Propofol-loaded nanomicelle with improved anesthetic, pharmacokinetic, hemocompatibility, safety, and permeation profiles

Propofol is known as one of the most potential anesthetics which suffer from limited duration of anesthesia water insolubility. Therefore, in the present study, a formulation of propofol- carboxylic acid-poly [ethylene glycol (COO-PEG)]-b-poly[ D,L lactide (PDLA)]-nanomicelle was developed and its characterization was done by transmission electron microscopy (TEM) and dynamic light scattering analysis (DLS) studies. Afterwards, drug release assay was carried out to determine the efficacy of COO-PEG-PLDA nanomicelle in drug delivery systems.

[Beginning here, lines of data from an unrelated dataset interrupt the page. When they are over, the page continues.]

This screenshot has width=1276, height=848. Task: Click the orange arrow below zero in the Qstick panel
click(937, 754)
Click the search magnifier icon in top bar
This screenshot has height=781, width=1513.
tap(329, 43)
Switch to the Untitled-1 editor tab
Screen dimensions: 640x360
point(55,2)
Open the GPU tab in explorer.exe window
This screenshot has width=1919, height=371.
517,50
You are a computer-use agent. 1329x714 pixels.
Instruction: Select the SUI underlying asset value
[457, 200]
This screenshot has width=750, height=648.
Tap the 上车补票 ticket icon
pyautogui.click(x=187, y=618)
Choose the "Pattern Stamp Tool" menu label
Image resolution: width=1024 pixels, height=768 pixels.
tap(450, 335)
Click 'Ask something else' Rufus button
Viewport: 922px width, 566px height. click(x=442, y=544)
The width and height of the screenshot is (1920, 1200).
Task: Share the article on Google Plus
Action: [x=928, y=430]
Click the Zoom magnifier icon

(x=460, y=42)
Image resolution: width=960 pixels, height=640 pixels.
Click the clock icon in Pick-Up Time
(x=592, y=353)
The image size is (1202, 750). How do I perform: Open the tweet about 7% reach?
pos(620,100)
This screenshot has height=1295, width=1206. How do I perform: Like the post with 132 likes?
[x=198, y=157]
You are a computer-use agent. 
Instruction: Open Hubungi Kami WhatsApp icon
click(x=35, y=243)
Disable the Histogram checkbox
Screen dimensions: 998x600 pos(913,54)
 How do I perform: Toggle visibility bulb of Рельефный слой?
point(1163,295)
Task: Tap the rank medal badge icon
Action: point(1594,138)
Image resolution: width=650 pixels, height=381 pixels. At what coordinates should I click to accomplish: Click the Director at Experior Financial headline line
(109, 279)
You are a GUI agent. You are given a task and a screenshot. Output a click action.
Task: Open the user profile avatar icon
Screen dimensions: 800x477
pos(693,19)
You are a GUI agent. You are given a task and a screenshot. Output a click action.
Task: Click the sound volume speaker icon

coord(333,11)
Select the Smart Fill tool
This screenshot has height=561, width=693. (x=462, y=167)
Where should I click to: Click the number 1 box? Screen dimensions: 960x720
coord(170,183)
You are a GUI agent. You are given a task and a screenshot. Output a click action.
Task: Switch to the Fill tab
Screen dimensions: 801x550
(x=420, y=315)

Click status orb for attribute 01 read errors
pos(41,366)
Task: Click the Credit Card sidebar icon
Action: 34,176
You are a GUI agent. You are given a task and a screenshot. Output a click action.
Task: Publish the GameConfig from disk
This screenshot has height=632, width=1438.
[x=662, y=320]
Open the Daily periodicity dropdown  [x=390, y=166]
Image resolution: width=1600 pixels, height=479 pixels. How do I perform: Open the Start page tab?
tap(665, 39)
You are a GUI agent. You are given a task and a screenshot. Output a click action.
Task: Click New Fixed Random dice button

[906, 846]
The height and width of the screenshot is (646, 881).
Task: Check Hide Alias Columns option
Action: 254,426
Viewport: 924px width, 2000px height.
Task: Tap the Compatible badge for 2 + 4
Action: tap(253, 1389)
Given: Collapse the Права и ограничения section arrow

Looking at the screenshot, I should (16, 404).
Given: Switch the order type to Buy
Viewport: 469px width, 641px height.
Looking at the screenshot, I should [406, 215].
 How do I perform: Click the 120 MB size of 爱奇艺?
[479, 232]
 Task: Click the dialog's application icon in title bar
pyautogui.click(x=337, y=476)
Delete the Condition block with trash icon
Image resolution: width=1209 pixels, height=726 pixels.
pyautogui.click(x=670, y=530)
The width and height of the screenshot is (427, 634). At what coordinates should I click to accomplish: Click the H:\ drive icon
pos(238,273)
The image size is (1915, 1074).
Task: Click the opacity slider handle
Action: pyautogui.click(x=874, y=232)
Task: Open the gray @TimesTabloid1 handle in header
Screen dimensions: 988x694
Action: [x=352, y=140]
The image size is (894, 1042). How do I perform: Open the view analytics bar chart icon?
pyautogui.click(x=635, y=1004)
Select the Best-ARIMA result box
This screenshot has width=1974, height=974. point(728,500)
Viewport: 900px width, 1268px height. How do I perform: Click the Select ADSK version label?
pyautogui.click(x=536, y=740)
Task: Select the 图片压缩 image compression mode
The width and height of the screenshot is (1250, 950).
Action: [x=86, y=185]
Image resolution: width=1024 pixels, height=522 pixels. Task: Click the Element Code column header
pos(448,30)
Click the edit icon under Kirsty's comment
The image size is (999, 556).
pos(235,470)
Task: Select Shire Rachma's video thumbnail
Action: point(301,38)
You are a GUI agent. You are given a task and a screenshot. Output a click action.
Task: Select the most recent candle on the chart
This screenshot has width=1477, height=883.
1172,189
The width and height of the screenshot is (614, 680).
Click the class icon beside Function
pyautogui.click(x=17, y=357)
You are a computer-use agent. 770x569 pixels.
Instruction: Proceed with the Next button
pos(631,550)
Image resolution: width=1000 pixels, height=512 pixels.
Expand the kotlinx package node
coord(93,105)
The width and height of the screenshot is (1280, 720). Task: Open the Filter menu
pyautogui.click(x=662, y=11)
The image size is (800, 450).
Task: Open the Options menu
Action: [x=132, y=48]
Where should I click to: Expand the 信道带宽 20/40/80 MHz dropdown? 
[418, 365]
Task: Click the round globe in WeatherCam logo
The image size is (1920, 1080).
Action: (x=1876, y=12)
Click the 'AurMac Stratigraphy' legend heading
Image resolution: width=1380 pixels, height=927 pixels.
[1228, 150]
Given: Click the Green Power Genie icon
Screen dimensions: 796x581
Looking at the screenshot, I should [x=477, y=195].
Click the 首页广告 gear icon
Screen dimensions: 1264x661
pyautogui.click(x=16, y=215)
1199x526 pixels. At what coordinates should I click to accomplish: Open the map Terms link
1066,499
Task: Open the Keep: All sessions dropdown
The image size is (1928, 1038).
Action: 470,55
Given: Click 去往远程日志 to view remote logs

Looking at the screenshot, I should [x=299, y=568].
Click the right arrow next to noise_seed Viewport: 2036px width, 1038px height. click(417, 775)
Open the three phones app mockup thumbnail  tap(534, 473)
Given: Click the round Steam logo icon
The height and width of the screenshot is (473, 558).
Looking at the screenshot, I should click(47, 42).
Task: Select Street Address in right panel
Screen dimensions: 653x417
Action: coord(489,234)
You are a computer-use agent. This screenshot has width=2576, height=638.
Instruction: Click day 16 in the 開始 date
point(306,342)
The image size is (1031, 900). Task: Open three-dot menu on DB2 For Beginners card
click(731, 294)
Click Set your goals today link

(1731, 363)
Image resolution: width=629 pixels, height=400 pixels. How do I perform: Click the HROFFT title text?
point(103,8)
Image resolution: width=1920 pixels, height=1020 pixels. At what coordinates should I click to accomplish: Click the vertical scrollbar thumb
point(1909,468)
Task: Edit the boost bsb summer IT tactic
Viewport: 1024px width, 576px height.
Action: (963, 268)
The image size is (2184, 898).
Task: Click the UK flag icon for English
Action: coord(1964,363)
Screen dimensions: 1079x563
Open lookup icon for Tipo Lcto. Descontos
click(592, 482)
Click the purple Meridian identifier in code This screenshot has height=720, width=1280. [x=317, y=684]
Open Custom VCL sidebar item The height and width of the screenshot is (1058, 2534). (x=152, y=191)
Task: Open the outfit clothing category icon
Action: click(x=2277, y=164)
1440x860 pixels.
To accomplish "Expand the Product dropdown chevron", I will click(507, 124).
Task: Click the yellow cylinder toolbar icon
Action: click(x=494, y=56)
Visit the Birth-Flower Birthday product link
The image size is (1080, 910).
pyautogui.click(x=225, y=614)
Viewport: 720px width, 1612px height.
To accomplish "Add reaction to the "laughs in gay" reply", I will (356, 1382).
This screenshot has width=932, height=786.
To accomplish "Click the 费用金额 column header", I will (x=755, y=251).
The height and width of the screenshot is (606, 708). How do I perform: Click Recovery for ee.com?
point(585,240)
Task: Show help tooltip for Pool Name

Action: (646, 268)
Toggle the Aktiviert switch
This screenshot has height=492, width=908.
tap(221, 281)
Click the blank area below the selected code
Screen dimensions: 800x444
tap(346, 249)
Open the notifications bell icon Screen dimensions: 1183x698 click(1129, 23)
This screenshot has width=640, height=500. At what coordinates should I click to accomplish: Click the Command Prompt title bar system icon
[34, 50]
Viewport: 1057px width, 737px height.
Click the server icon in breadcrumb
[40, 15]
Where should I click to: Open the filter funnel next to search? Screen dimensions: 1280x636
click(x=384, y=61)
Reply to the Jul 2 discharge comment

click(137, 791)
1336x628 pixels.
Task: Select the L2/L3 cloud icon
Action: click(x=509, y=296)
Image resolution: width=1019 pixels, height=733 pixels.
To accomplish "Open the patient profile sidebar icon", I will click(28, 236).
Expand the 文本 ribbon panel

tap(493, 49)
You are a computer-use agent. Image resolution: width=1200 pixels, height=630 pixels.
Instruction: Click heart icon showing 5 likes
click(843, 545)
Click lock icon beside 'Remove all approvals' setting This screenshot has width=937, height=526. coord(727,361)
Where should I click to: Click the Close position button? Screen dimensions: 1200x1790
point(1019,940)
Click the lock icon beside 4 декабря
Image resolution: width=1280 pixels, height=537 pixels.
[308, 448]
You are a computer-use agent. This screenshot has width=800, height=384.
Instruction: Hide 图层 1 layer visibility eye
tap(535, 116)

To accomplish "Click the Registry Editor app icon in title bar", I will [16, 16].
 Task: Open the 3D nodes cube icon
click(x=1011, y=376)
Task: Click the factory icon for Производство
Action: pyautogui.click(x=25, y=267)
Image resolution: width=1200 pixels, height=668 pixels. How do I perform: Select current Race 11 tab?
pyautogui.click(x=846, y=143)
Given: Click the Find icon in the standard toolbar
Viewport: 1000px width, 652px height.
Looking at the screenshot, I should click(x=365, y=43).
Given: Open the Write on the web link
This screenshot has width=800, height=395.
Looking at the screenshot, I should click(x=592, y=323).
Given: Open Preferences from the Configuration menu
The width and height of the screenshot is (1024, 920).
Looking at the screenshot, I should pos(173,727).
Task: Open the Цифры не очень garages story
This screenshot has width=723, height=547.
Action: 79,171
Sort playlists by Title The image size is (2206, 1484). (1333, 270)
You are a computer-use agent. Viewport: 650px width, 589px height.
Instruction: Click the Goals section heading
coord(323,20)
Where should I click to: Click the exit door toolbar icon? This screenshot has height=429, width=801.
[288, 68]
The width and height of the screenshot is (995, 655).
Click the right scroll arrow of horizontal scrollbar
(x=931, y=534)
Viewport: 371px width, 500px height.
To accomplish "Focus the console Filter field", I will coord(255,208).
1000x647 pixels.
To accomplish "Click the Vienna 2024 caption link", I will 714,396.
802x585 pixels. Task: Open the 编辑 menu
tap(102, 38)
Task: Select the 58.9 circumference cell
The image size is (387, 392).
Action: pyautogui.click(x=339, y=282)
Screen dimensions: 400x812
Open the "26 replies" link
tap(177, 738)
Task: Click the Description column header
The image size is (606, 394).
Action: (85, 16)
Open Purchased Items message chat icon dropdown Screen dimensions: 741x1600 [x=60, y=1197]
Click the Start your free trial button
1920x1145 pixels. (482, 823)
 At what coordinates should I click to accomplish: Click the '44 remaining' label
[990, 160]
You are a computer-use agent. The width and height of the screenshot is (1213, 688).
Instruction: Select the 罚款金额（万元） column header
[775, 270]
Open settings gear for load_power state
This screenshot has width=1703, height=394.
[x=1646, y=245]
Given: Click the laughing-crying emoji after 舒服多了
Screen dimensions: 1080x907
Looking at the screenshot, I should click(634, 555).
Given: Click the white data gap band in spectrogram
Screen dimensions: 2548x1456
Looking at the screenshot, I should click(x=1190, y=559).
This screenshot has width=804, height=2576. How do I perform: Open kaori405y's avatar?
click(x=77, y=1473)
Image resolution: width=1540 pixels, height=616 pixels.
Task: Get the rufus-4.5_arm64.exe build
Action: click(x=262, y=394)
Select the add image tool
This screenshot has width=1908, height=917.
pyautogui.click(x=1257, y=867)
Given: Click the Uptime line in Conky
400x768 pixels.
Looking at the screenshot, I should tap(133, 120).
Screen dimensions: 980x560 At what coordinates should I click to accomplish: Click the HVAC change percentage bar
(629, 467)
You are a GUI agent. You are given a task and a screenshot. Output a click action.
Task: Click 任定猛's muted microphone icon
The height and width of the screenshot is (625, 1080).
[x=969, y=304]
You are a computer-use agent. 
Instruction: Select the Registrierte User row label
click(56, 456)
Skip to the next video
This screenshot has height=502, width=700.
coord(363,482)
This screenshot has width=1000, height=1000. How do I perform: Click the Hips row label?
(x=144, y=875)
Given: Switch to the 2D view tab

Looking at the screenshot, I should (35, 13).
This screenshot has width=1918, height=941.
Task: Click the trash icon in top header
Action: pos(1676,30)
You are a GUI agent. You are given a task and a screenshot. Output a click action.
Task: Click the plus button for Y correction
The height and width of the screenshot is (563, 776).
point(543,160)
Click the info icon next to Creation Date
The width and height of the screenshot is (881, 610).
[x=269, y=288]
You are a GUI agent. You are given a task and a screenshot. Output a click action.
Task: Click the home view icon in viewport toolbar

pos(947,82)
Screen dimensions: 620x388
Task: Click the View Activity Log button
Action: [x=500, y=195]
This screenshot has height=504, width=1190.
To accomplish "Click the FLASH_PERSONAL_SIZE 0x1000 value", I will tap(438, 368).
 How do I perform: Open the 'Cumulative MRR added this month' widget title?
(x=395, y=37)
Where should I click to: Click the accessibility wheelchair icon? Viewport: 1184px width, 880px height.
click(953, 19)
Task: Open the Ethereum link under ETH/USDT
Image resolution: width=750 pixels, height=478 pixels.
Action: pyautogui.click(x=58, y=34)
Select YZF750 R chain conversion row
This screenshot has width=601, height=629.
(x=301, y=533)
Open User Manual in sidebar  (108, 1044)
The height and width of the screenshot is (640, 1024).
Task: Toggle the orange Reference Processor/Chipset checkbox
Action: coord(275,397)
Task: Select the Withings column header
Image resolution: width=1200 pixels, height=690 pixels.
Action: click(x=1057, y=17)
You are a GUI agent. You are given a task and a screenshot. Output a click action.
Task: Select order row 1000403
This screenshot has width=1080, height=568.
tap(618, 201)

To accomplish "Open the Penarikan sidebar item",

Cytotoxic, hemolytic, pharmacokinetic, and permeation assays were also followed by anesthetic efficacy of propofol- COO-PEG-PLDA nanomicelle in the rat hind paw model. The results indicated that the diameter, hydrodynamic radius and zeta potential of fabricated drug-loaded nanomicelles were 30 nm, 73.24 nm and –23.59 mV, respectively and the nanomicelles were stable for a period of 50 min. Also, COO-PEG-PLDA nanomicelle showed a sustained propofol release at physiological pH. Moreover, it was indicated that COO-PEG-PLDA nanomicelle reduced the cytotoxic and hemolytic effects of propofol and increased the steady-state flux (Jss) by 6.64 times (***P < 0.001) and the cumulative amount of propofol permeated per cm2 of esophageal epithelium after 5 h (Q5h) by 6.01 times (***P < 0.001). Furthermore, pharmacokinetic data showed that COO-PEG-PLDA nanomicelles provided several fold increases in plasma concentration of propofol compared to free propofol at different time intervals. Finally, it was shown that COO-PEG-PLDA nanomicelles improved the induction time of anesthesia, anesthesia period and walking time induced by propofol. In conclusion, it may be suggested that encapsulation of propofol into diblock copolymer nanomicelles can be developed as a new novel therapeutic strategy, facilitating future research as a topical anesthetic.